Una fusione galattica primordiale
Lo studio dell’UNLV, guidato dai ricercatori Yihan Wang e Bing Zhang, fornisce prove convincenti che il buco nero supermassiccio al centro della Via Lattea, Sagittarius A*, potrebbe essersi formato a seguito di una fusione tra due galassie, e dei rispettivi buchi neri supermassicci centrali.
Una delle due galassie era la nostra, la Via Lattea, e l’altra Gaia Enceladus (anche detta Gaia sausage), e la loro fusione si stima sia avvenuta circa 9 miliardi di anni fa (anche se uno studio recente suggerisce che sia avvenuto molto prima, entro 3 miliardi di anni fa). Questo processo di fusione avrebbe innescato una serie di eventi violenti, tra cui la fusione dei buchi neri al centro delle due galassie.
Utilizzando simulazioni sofisticate, i ricercatori hanno modellato l’impatto di questa fusione, considerando vari scenari che si allineano con le proprietà di spin osservate di Sgr A*. I loro risultati indicano che una fusione con rapporto di massa di 4:1 (ovvero un buco nero era quattro volte più massiccio dell’altro), con una configurazione orbitale altamente inclinata, potrebbe riprodurre le proprietà di spin osservate dall’EHT.
Questo nuovo approccio, basato sull’analisi delle strutture residue lasciate dalla fusione, offre una prospettiva unica sull’origine dei buchi neri supermassicci, fornendo una prova della teoria della fusione gerarchica di buchi neri.
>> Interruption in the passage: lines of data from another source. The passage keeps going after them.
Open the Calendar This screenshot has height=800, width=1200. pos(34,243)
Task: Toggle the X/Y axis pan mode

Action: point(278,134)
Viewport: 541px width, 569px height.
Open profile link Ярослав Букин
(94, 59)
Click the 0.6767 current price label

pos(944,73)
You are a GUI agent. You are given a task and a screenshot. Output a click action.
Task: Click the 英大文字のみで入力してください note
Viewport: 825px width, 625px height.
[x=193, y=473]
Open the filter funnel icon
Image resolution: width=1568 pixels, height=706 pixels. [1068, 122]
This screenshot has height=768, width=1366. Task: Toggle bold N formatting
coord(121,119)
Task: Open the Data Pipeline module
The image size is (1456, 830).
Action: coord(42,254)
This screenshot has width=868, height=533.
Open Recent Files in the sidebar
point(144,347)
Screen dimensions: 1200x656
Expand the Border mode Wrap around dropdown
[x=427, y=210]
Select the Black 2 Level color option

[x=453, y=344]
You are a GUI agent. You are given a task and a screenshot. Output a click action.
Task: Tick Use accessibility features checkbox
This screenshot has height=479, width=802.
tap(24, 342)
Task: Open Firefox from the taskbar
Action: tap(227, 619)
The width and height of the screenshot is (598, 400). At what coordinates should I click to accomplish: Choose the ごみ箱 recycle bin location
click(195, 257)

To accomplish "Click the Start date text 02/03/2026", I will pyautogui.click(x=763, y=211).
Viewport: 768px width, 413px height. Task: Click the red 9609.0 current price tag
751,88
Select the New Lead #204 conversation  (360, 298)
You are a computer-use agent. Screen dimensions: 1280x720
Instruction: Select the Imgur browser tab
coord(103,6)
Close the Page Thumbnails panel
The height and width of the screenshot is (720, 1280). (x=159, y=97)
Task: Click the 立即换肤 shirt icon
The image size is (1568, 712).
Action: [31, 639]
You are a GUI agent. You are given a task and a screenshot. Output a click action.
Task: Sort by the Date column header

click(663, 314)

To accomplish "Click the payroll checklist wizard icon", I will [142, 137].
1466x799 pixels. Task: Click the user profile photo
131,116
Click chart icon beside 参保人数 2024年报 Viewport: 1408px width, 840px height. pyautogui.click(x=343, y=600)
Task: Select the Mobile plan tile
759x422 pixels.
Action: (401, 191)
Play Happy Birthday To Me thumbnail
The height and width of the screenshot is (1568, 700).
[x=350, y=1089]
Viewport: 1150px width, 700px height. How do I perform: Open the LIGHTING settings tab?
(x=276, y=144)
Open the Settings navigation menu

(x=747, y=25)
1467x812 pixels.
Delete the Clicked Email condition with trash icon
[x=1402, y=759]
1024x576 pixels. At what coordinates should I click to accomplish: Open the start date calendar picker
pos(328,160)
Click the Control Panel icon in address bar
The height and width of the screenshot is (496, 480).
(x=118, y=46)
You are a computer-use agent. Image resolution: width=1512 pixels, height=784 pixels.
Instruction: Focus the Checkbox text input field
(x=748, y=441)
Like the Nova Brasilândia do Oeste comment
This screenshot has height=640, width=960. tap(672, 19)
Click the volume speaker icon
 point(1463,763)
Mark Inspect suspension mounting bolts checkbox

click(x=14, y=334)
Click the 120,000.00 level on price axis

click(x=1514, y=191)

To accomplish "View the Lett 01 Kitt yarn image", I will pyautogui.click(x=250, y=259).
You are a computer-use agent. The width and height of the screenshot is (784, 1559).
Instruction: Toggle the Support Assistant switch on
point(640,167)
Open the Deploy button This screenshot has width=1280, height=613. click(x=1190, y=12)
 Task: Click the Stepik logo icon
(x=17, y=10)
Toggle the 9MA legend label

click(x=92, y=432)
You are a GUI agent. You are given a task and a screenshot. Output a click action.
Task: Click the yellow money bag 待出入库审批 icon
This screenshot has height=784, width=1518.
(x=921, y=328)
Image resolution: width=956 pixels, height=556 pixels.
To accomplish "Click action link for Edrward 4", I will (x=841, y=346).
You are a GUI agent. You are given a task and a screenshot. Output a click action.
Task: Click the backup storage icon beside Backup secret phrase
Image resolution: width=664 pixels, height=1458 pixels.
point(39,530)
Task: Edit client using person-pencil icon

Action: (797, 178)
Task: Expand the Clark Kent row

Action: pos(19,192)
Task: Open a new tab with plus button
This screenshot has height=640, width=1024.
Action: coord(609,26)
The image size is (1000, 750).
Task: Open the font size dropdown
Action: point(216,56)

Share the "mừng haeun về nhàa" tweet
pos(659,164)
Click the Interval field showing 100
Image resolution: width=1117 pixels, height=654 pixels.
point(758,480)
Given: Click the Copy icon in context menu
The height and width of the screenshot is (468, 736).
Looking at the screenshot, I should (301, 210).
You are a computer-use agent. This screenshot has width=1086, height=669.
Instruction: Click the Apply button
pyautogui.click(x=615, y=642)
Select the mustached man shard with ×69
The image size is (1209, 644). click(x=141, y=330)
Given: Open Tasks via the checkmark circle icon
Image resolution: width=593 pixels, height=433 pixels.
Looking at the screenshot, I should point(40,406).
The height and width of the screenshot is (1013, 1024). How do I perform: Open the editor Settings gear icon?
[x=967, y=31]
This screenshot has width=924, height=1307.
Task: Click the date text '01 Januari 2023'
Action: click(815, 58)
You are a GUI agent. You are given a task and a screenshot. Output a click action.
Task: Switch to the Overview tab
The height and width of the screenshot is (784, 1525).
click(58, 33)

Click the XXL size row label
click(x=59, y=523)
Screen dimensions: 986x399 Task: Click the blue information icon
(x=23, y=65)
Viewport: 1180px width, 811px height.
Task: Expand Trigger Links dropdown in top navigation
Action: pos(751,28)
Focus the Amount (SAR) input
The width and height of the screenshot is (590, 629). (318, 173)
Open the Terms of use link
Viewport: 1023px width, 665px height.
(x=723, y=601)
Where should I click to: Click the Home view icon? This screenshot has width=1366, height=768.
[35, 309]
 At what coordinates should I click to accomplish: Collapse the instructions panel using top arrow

Aiuta anche a spiegare perché la maggior parte delle galassie più grandi ospiti buchi neri di massa enorme. La fusione tra galassie è un processo comune nel corso della storia cosmica, e potrebbe essere uno dei meccanismi principali attraverso i quali questi buchi neri si formano e crescono.
Le implicazioni
Questa scoperta ha importanti implicazioni per la comprensione della formazione ed evoluzione delle galassie e dei buchi neri supermassicci. Se le fusioni galattiche rappresentano un fattore chiave nella creazione di questi colossi cosmici, allora l’astronomia potrebbe dover rivedere le teorie esistenti sulla dinamica galattica.
Inoltre, questi risultati potrebbero fornire nuovi indizi sull’evoluzione delle prime galassie e sul modo in cui i buchi neri influenzano l’ambiente circostante, plasmandone la struttura.
I ricercatori affermano che i risultati dello studio avranno implicazioni significative per le future osservazioni con i prossimi rilevatori di onde gravitazionali spaziali, come il Laser Interferometer Space Antenna (LISA), il cui lancio è previsto per il 2035 e che dovrebbe rilevare simili fusioni di buchi neri supermassicci in tutto l’Universo.
Sarà anche interessante capire come questo studio si concilia con la possibilità che la fusione tra la Via Lattea e Gaia Enceladus sia avvenuta molto prima, circa 2.7 miliardi di anni fa secondo le ultime stime. Sicuramente studi futuri potranno far chiarezza in merito.
La ricerca, pubblicata su Nature Astronomy, è reperibile qui in versione pre-print.